▶
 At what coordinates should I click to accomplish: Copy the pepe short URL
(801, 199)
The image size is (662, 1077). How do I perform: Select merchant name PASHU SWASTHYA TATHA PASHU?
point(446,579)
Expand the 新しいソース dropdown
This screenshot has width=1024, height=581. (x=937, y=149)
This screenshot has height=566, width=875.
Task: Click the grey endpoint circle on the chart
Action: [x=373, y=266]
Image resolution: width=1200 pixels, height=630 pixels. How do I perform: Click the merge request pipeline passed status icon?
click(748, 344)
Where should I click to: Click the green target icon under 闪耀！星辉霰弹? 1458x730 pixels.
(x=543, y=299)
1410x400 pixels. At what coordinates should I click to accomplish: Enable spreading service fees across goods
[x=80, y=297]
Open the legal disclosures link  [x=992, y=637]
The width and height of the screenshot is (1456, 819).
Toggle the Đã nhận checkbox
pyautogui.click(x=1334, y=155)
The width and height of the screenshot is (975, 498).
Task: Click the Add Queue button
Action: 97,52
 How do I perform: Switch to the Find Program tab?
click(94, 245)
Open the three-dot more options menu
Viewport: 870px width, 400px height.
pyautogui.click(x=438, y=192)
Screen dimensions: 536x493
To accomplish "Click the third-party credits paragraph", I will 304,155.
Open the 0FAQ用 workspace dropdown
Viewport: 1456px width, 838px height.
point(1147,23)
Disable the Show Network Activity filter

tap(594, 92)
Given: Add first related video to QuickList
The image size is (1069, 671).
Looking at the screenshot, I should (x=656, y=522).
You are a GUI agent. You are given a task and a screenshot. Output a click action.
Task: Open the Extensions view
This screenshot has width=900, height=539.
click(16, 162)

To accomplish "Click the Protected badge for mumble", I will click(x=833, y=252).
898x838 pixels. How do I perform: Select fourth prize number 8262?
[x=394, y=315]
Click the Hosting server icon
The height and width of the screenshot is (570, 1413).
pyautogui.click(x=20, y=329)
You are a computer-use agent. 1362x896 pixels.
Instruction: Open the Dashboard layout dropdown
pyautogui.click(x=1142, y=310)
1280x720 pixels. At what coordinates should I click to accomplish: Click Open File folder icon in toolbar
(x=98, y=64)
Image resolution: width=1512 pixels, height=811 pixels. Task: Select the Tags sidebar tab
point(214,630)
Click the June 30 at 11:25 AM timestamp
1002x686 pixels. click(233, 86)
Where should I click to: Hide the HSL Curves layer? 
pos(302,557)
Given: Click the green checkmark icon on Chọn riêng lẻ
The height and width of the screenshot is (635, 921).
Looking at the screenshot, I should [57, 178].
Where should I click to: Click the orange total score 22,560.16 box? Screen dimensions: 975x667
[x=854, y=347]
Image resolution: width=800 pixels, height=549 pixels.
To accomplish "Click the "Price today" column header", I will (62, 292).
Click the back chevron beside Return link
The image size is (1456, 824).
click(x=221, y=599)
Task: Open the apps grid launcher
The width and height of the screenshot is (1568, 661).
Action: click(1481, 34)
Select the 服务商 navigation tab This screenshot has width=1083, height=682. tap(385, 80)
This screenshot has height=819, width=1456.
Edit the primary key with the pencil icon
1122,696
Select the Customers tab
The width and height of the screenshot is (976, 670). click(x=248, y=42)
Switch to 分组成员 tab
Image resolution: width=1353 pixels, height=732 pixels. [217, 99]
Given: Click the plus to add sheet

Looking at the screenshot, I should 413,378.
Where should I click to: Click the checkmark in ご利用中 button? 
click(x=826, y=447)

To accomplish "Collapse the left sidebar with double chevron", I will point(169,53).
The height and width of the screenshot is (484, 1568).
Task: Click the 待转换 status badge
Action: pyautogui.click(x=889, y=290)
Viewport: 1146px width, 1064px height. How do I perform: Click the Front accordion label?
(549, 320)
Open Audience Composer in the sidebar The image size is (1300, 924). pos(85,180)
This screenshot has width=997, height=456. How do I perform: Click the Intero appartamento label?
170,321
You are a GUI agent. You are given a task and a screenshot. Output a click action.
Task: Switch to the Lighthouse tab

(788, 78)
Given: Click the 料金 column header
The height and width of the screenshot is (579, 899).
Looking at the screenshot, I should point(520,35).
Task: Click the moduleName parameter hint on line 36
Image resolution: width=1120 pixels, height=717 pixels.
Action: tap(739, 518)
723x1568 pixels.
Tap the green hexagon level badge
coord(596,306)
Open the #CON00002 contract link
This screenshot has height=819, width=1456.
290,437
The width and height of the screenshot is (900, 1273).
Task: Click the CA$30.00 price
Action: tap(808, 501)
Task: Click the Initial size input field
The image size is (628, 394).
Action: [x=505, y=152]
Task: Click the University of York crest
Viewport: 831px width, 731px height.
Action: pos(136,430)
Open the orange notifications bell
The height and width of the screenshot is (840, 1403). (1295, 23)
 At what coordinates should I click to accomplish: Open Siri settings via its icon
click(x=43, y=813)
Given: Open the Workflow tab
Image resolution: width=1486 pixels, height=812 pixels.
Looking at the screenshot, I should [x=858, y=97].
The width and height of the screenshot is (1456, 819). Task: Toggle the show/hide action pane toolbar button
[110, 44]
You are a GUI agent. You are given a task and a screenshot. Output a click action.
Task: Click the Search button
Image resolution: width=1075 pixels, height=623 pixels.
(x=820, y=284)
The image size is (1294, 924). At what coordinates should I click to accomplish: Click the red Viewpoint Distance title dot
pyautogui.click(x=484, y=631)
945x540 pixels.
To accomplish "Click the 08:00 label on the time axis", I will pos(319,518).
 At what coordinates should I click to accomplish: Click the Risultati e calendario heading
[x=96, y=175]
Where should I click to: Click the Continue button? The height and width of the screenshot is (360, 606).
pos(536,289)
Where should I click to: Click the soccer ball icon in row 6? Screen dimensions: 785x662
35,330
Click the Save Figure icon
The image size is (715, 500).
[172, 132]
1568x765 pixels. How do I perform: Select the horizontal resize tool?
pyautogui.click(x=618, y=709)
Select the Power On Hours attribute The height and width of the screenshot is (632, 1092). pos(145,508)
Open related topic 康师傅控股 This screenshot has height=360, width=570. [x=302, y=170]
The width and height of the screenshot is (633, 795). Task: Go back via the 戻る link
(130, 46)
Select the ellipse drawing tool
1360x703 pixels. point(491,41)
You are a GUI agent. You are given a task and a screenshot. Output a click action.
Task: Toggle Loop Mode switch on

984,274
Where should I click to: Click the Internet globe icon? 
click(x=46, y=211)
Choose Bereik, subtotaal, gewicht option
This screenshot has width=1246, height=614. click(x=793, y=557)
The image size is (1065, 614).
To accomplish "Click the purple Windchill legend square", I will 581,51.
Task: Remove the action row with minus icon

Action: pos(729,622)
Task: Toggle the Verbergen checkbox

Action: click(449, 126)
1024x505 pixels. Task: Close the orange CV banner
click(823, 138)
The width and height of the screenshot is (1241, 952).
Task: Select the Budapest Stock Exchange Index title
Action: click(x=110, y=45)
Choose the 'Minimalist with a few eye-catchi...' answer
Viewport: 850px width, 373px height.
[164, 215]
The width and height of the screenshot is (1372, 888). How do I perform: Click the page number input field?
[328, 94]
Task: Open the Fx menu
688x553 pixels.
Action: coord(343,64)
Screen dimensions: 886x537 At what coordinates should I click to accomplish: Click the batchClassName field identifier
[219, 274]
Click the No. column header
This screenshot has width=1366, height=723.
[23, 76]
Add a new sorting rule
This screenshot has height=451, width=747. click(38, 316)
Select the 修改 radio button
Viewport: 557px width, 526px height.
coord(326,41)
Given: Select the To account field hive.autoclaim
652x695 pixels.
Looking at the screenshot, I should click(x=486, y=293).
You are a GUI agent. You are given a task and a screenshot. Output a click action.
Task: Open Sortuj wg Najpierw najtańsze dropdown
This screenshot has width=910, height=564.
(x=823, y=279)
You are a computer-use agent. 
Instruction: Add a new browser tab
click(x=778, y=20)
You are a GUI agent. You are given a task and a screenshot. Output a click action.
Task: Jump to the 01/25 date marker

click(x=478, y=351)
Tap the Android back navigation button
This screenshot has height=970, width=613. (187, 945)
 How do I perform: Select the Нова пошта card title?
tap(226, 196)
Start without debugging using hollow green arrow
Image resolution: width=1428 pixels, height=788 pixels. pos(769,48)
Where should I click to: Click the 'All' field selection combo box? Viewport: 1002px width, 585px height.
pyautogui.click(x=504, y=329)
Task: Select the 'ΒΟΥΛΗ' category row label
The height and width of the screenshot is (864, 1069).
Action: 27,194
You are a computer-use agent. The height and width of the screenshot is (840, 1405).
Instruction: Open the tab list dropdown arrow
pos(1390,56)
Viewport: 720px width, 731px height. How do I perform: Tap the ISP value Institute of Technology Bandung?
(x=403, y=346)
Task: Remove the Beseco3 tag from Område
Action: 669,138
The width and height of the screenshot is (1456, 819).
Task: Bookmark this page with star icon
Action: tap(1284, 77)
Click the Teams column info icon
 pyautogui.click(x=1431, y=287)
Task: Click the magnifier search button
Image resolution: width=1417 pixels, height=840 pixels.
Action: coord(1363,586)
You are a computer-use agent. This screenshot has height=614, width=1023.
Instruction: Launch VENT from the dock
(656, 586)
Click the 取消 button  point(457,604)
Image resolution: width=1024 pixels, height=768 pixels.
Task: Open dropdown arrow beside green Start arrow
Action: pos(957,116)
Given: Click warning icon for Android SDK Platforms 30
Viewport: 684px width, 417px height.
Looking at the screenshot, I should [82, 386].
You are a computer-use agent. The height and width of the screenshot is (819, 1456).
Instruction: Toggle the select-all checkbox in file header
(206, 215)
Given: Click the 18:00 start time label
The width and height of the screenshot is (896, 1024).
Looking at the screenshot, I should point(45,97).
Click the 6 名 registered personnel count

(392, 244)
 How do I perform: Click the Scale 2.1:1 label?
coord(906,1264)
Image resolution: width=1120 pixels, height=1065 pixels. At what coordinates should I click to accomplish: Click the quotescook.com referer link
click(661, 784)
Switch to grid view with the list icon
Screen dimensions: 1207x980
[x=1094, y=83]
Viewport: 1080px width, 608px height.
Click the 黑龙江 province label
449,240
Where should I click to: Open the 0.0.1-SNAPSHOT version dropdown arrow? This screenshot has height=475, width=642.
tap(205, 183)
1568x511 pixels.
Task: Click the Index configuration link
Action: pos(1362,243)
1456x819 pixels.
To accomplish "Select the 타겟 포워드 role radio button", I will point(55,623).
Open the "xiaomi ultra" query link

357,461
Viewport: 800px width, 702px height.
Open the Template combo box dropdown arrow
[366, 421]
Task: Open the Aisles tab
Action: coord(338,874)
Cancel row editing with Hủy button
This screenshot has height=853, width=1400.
◀
> WORK TO BE COMPLETED: Copy the records from the line containing "Start without debugging" through the line containing "Looking at the screenshot, I should [82, 386].", reproducing each line exactly.

> OUTPUT OF THE EXERCISE:
Start without debugging using hollow green arrow
Image resolution: width=1428 pixels, height=788 pixels. pos(769,48)
Where should I click to: Click the 'All' field selection combo box? Viewport: 1002px width, 585px height.
pyautogui.click(x=504, y=329)
Task: Select the 'ΒΟΥΛΗ' category row label
The height and width of the screenshot is (864, 1069).
Action: 27,194
You are a computer-use agent. The height and width of the screenshot is (840, 1405).
Instruction: Open the tab list dropdown arrow
pos(1390,56)
Viewport: 720px width, 731px height. How do I perform: Tap the ISP value Institute of Technology Bandung?
(x=403, y=346)
Task: Remove the Beseco3 tag from Område
Action: 669,138
The width and height of the screenshot is (1456, 819).
Task: Bookmark this page with star icon
Action: tap(1284, 77)
Click the Teams column info icon
 pyautogui.click(x=1431, y=287)
Task: Click the magnifier search button
Image resolution: width=1417 pixels, height=840 pixels.
Action: coord(1363,586)
You are a computer-use agent. This screenshot has height=614, width=1023.
Instruction: Launch VENT from the dock
(656, 586)
Click the 取消 button  point(457,604)
Image resolution: width=1024 pixels, height=768 pixels.
Task: Open dropdown arrow beside green Start arrow
Action: pos(957,116)
Given: Click warning icon for Android SDK Platforms 30
Viewport: 684px width, 417px height.
Looking at the screenshot, I should [82, 386].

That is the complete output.